Well beyond that, however, above words, a subtle and penetrating intimacy has been woven between them.
And Rara and Mémé embody the empery of the fraternal isle. They incarnate the tender Nature that welcomes the young people, bandages them and coddles them. Perhaps, in them, they find vague echoes of themselves, such as they might have been, if the evolution of the centuries had been different. They too live a single life. They too are separated by a gulf from the rest of the w
orld. That gulf, a mysterious impulse of the brown children has abolished between them, the first moment they met.
Laurette declares to Hugues, laughing: “I believe in the kinship of the crab, you know.”
And Hugues replies, laughing in the same way: “Might I hazard a confession, then? Do you know that there’s a family resemblance between Mémé and you?”
That familiarity is the object of jokes among the young officers of the Citoyen: “Admit that those lovers are funny people, needing to drag an escort of savage kids behind them...”
It is true. Hugues and Laurette feel more at peace when the children are there. In their intimate conversation, in spite of everything, there are lightning-flashes of the cruel past and the atrocious future, and starts of troubled anguish. When the children are playing around them, they are better protected against destiny and against themselves. If Laurette is better, Dr. Boujade is the first to congratulate the influence of the crab.

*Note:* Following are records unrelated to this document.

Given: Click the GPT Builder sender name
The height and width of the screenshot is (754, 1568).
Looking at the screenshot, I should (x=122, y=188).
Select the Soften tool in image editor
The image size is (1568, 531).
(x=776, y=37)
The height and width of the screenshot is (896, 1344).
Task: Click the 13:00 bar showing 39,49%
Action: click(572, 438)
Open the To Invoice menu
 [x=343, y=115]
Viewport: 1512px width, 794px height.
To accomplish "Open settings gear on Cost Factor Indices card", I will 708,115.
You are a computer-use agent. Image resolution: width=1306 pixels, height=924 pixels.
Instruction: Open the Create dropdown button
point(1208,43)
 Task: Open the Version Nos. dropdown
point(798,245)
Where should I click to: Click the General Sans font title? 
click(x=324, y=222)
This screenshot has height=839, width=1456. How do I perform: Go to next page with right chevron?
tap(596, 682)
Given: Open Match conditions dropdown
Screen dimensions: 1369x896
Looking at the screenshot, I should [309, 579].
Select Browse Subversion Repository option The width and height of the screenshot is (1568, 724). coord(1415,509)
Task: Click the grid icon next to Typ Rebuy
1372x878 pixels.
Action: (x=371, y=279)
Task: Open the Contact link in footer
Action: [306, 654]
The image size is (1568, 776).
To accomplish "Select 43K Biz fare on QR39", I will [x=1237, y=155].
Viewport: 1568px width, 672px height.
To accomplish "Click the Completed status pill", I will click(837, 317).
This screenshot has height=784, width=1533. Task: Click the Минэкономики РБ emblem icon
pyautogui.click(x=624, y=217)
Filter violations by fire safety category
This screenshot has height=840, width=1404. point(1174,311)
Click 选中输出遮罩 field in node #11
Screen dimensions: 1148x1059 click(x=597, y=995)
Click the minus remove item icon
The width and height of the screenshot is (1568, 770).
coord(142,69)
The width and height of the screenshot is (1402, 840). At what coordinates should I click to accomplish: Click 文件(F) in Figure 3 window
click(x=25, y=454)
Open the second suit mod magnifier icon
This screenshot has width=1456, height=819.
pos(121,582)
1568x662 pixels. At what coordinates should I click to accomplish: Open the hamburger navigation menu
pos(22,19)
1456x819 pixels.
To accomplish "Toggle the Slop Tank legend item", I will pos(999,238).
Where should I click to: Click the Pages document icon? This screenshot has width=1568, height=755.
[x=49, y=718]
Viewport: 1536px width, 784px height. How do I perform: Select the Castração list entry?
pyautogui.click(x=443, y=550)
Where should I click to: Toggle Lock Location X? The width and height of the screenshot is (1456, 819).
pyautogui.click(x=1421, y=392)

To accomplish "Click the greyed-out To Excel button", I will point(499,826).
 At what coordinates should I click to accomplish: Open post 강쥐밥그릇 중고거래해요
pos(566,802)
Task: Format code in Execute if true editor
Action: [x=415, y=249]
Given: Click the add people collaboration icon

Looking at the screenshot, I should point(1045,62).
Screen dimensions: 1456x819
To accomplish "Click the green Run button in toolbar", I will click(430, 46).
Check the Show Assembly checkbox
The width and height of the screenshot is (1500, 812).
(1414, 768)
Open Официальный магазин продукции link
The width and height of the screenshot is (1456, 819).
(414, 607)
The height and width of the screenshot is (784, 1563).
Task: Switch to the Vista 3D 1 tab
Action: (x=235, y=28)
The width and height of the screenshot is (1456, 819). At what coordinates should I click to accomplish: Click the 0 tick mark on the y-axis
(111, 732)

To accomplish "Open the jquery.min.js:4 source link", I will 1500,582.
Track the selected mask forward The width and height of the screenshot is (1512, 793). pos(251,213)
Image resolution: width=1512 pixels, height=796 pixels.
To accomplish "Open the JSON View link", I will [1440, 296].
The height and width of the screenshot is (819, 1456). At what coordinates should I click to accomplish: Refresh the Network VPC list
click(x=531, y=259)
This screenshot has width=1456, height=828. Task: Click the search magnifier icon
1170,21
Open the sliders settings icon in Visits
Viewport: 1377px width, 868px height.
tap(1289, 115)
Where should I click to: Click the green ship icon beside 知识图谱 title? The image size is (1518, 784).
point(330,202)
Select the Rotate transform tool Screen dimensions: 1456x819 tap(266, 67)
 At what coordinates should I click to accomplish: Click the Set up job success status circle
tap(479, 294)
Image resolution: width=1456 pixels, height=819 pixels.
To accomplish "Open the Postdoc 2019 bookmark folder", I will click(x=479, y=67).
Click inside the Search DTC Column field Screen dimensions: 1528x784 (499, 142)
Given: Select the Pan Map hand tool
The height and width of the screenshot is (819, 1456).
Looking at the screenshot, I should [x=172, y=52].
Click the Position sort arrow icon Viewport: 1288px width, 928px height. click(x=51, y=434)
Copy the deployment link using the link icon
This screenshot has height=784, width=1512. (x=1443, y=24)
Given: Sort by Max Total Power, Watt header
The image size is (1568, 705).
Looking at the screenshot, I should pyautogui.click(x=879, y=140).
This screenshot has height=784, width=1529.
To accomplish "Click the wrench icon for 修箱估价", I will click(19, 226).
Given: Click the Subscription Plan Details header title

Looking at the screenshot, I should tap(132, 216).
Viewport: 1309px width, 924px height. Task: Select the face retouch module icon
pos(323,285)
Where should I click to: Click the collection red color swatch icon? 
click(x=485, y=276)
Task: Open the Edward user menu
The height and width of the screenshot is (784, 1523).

In the exceedingly handsome and exceedingly gentle white gods that have come to them, Raramémé have welcomed without astonishment—why be astonished when everything is mysterious?—those for whom they were waiting. The people of the crab maintain the divinity of Rahuo, who is the Great Crab. Once, they were numerous, and there was the Ancestor, but now their mark is almost effaced. While the people of the octopus, the people of the armadillo and the people of the kangaroo experience a comfort and an enrichment in holding one another by the hand, in living and eating together, Raramémé remained poor and alone. They have only had Kouang.